Basse-Terre, Capitale. Lundi 5 mars 2018. CCN. La Région Guadeloupe, le Département et l’ADEME organisent une journée technique sur la prévention des déchets et lancent un appel à projets dédié.

Ces deux événements visent à préparer la Semaine européenne de réduction des déchets (SERD), du 17 au 25 novembre 2018, rendez-vous incontournable pour la promotion des actions de prévention des collectivités et associations.

Le séminaire « Prévention des déchets en Guadeloupe : Cap sur le réemploi » aura lieu mardi 6 mars à partir de 8h30 à la salle Rémy Nainsouta à Pointe-à-Pitre.

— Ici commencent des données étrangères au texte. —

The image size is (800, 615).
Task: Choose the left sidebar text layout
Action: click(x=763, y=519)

Au programme : témoignages et retours d’expérience sur les recycleries, un atelier de coconstruction d’une recyclerie et des ateliers de préparation d’actions de sensibilisation et de communication pour la SERD.
Lors du séminaire, la Région Guadeloupe, le Département et l’ADEME lanceront un appel à projets invitant les collectivités, les entreprises et les associations à développer des actions concrètes sur la prévention des déchets.

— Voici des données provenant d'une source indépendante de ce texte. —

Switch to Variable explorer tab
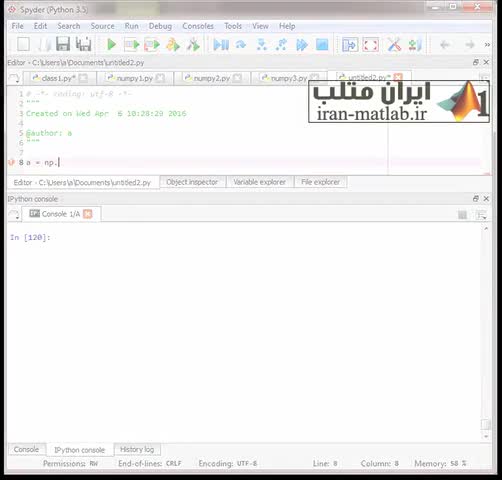pyautogui.click(x=259, y=182)
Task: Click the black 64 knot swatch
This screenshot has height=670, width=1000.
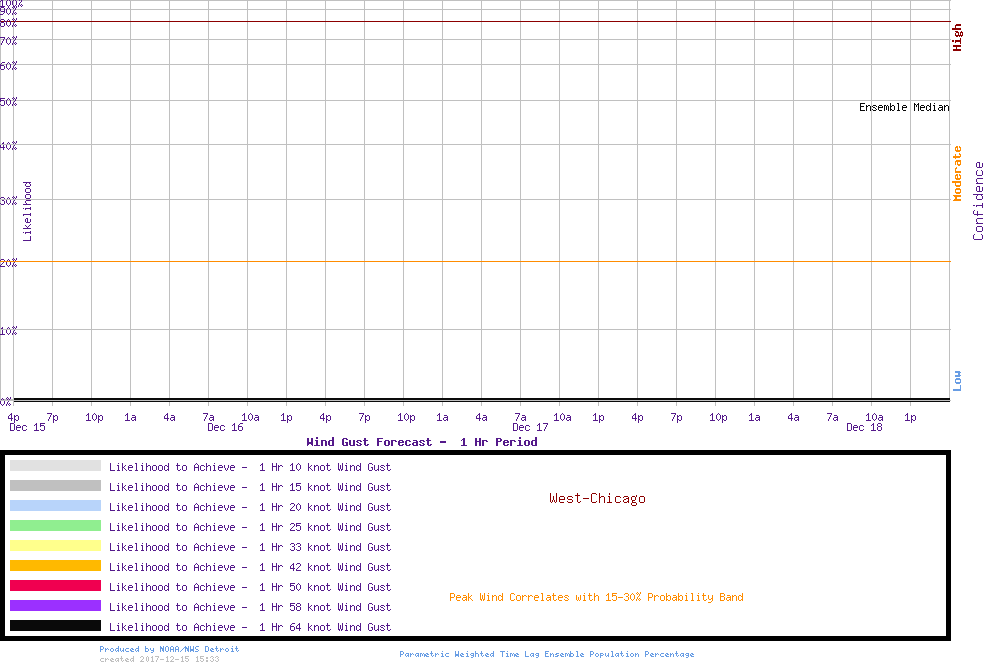Action: tap(55, 626)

Deux types de projets sont concernés :

  • –  le financement d’actions de sensibilisation des publics aux enjeux et aux gestes de la prévention des déchets dans le cadre de la SERD,
  • –  et les projets de création d’une recyclerie.

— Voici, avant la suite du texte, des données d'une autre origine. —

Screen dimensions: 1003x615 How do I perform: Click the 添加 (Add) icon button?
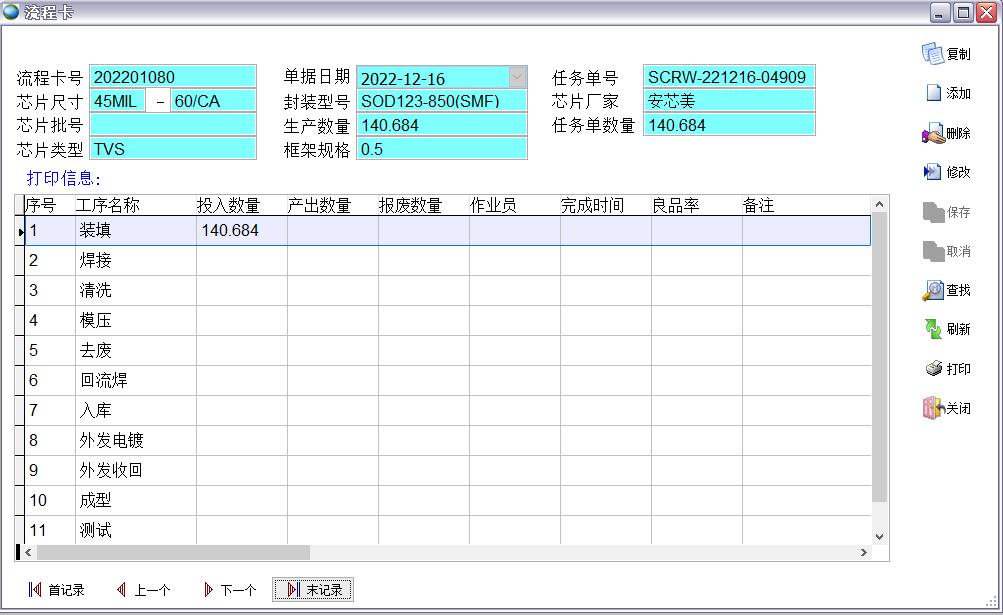pyautogui.click(x=947, y=93)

    Les candidats auront jusqu’au 25 mai 2018 pour déposer leur dossier auprès de l’ADEME. Pour cette 3e édition de leur appel à projets, la Région Guadeloupe, le Département et l’ADEME ont choisi de mettre l’accent sur la création de recycleries. Celles-ci contribuent au prolongement de la durée de vie des produits et participent à la réduction de la consommation de ressources et de la production de déchets. L’ADEME estime que le développement du réemploi, de la réutilisation et de la réparation (3R) permettrait de créer jusqu’à 200 000 emplois en France. Les enjeux socio-économiques sont donc majeurs.

    Or, la Guadeloupe, qui comptait dans le passé une multitude de métiers liés à la réparation (dépanneurs, cordonniers, ébénistes, affûteurs, maroquiniers…) est très rapidement passée à un modèle de consommation de masse, privilégiant l’import de marchandises.